What you will do >>
a - Please reproduce everything in the basketball forum thread from "Surprising result, but" down to "wonder jacket courtside?".
b - In the basketball forum thread, on what day does jdto say the team should be able to take the series?

Source document >>
Surprising result, but the Bucks have tightened up and so has their shooting. Live by the three, lose by the three. Freddy however was unconscious. After game 1 or 2, NBA analysts were touting the Bucks depth as a big advantage and since then that script has flipped. You just never know...which is why I wouldn't count the Bucks out Game 6, but it will be a huge ask. One thing I do know is Kyle will be flopping for the finals but will Drake wear his wonder jacket courtside?


----------



## Guitar101 (Jan 19, 2011)

leftysg said:


> I need to vent...how ridiculous is it for this organization to give a $750K diamond studded jacket to their global ambassador? Wouldn't it be a better gesture to give that amount to charities, in his name, rather than a jacket he could afford to design and purchase himself? I have never played one of his recordings of my own volition, and I have another reason not to now. Thanks for letting me vent. Oh, he's also embarrassing during the games too.


Hopefully he wears it on the court and then donates it to charity. We'll see. Would it fetch even more than than the original price if it's worn by Drake? Could it be a plan to make more money for charity. Time will tell.


----------



## jdto (Sep 30, 2015)

Bigtime games last night from Kawhi and VanVleet. Lowry also strong. They should be able to take the series on Saturday.


----------



## leftysg (Mar 29, 2008)

Might as well win it all now!


----------



## Chito (Feb 17, 2006)

Yes this team is special. Now on to the finals. They're not done yet. I can see this team winning all the way specially with home court advantage.


----------



## Budda (May 29, 2007)

Last night's game was intense to watch. Excited to see how things go. Nervous about thursday's commute to practice haha.


----------



## Guest (May 30, 2019)




----------



## SaucyJack (Mar 8, 2017)

Impressive win.


----------



## sambonee (Dec 20, 2007)

Nav is a great success story. The Sikh people have a work ethic that we could all learn from. 

As they’d say about last night’s game. Ba-Prey-Bap!!!


----------



## jdto (Sep 30, 2015)

What a game!


----------



## Chito (Feb 17, 2006)

3 more wins to go.


----------



## Distortion (Sep 16, 2015)

First game I watched in years. It has totally changed with the addition of the three point line. Slow compaired to the old days.


----------



## Chito (Feb 17, 2006)

Distortion said:


> First game I watched in years. It has totally changed with the addition of the three point line. Slow compaired to the old days.

Input data >>
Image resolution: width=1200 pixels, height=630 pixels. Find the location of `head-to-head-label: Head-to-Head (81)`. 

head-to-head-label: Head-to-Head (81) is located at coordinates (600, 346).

Solutions in order >>
a -
Surprising result, but the Bucks have tightened up and so has their shooting. Live by the three, lose by the three. Freddy however was unconscious. After game 1 or 2, NBA analysts were touting the Bucks depth as a big advantage and since then that script has flipped. You just never know...which is why I wouldn't count the Bucks out Game 6, but it will be a huge ask. One thing I do know is Kyle will be flopping for the finals but will Drake wear his wonder jacket courtside?

b - Saturday